↓↓↓

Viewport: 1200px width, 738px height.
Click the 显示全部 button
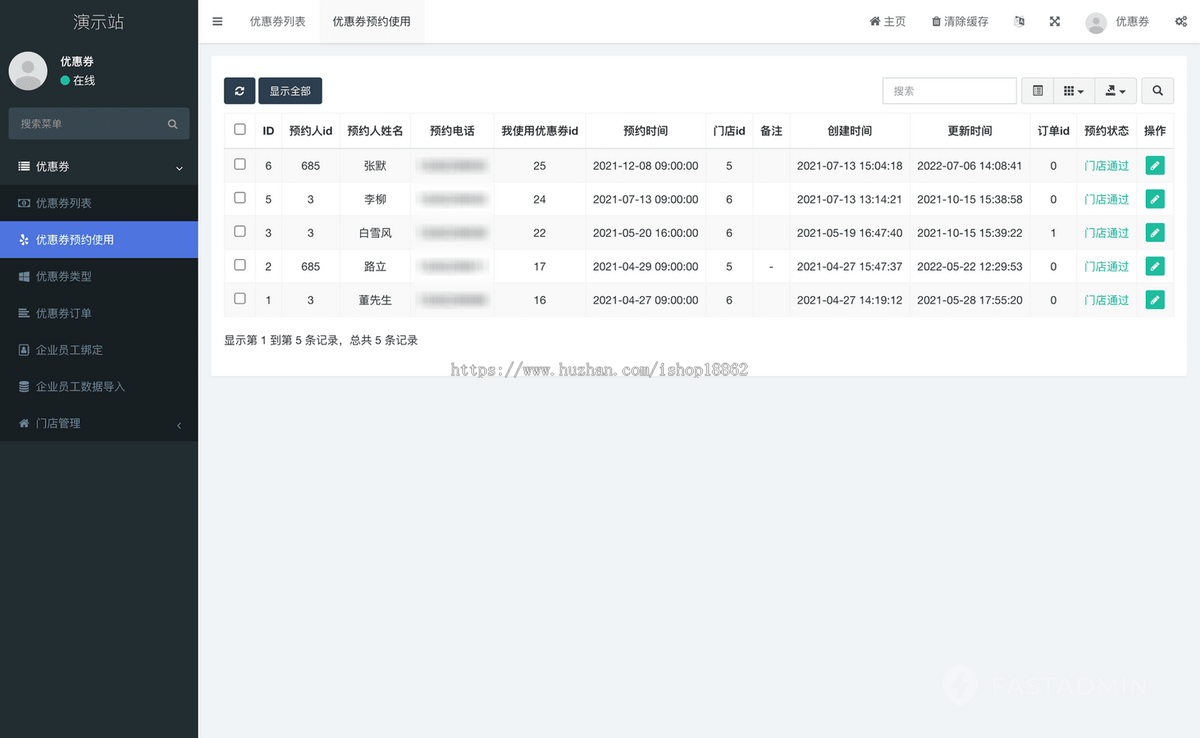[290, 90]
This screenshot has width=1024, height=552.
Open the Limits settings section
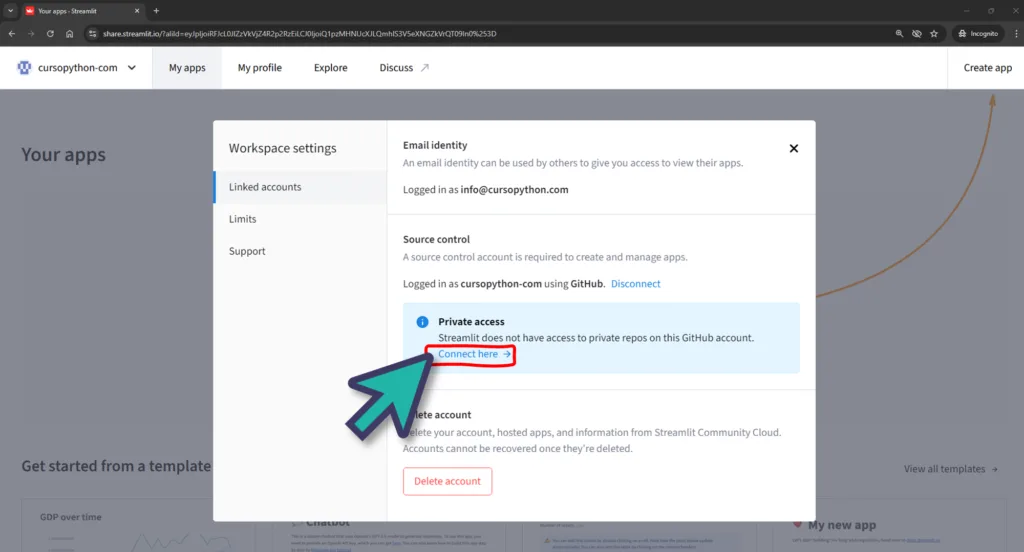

↑↑↑

**Set task:**
Pull out every line of the entries above that contains the word "width", and copy each one as it appears. Matching is case-sensitive.

**Response to this task:**
Viewport: 1200px width, 738px height.
This screenshot has width=1024, height=552.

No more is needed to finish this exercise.